Como colocado acima, um dos principais interlocutores dos coletivos urbanos dentro da PMSP são as Subprefeituras, órgãos que possuem jurisdição sobre calçadas e praças, podendo autorizar ou desautorizar a realização de intervenções urbanas artísticas ou eventos organizados por tais grupos. Segundo o Entrevistado RG3 (2016) “as subprefeituras são quem no fundo fazem a gestão no território, então toda a burocracia relacionada ao território é a subprefeitura

que faz”. Ora, como bem colocado por outro entrevistado, “a Subprefeitura neste momento é um péssimo interlocutor para os coletivos (...) pois trabalha com a regra e não com a vanguarda, com a frente de luta, com o direito à cidade” (Entrevistado RA, 2016). E além disso, ocorre uma falta de padronização entre as próprias Subprefeituras, gerando uma desigualdade de atuação entre Centro e as periferias da cidade. Isto é, não há clareza das regras a seguir, do que é proibido e do que é permitido para ocupar a cidade (Entrevistado RG3, 2016). Um trecho das entrevistas ilustra bem esse fato:

[...] a gente começou a se dar conta que as diversas Subprefeituras e distritos não tinham clareza de quais eram as regras para definir o que era proibido e o que era permitido pra ocupar a cidade. E aí definimos como uma das ações prioritárias tentar organizar uma espécie de padronização ou de publicização mais clara de quais eram esses mecanismos do que se podia fazer e do que não se podia fazer pra ocupar o espaço público. Infelizmente a gente não conseguiu levar isso adiante, mas acho que esta é uma das principais tarefas para se pensar a promoção do direito à cidade hoje (Entrevistado RG2, 2016).

Por sua vez, a SMDU, apesar de não ser atribuída com a competência de gerir fisicamente o território urbano, tem como atribuição articular as Subprefeituras, conduzindo assim a política macro urbana da cidade (Entrevistado RG3, 2016). Em outras palavras: “como a SMDU não faz a gestão de espaços, acaba não sendo um interlocutor muito presente para os coletivos” (Entrevistado RA, 2016). Apesar de ter surgido ao longo das entrevistas realizadas, a SMDU possui um tipo de interface diferente das Subprefeituras, por exemplo, que é mais da ordem formal, por meio de autorizações de fato para uso da cidade.

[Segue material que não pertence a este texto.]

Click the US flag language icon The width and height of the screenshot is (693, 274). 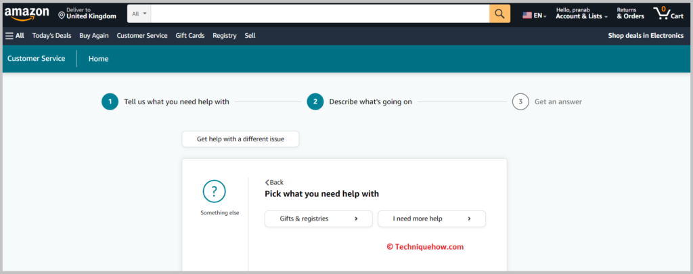(x=527, y=15)
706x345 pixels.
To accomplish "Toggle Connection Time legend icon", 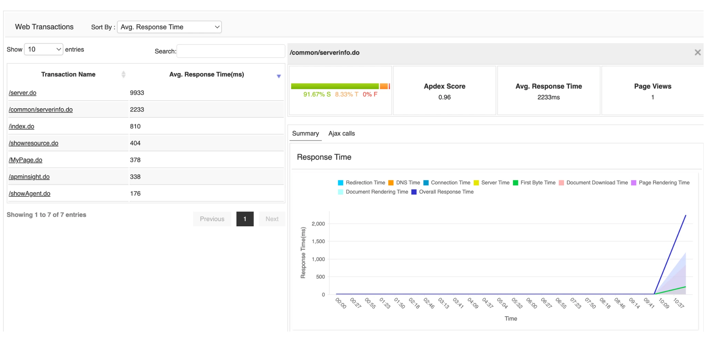I will 426,183.
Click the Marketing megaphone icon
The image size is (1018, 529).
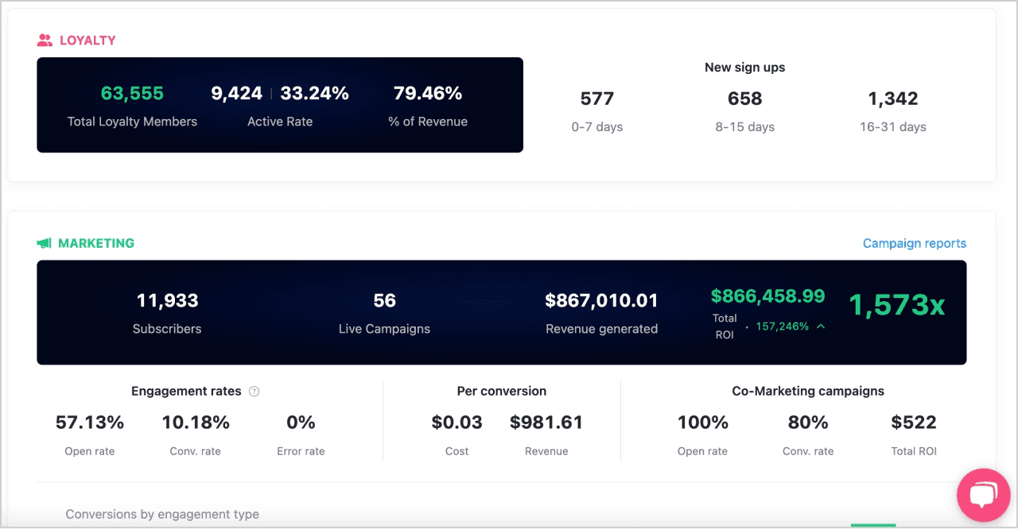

Afinal, uma das questões fundamentais neste ponto é a jurisdição, pois é por meio dela que os coletivos acabam se dirigindo a determinados setores da PMSP. A fim de facilitar essa discussão, uma solução é padronizar esses instrumentos, deixando claro para a população “quem cuida do quê” (Entrevistado RA, 2016). Há, segundo este entrevistado, uma hipótese clara:

[...] quem manda na maioria do território é a CET, que manda em todas as ruas. Mas ela não pode mandar em tanto território assim. Foi em 1976 que a cidade repassou 30% do seu território (ruas, avenidas, marginais) para a CET (…) Pelo menos algumas ruas tem de ser pegas de volta. Porque a Paulista não é mais um problema da CET, ela é um problema da cidade. O Minhocão não é mais um problema da CET, ele é um problema da cidade. A CET faz parte, mas tem que dar ou pra PMSP, ou pra Subprefeitura. (...) Tem que entregar pra quem consegue dar uma resposta à sociedade.

Interessante observar que, no que tange a questão jurídica e de legalidade, variados departamentos são responsáveis pela gestão do mesmo território. Ora, tendo em vista justamente

essa falta de padrão, junto aos protestos de junho de 2013, a CPDC é criada na tentativa de se ter um canal único para absorver as demandas desses grupos.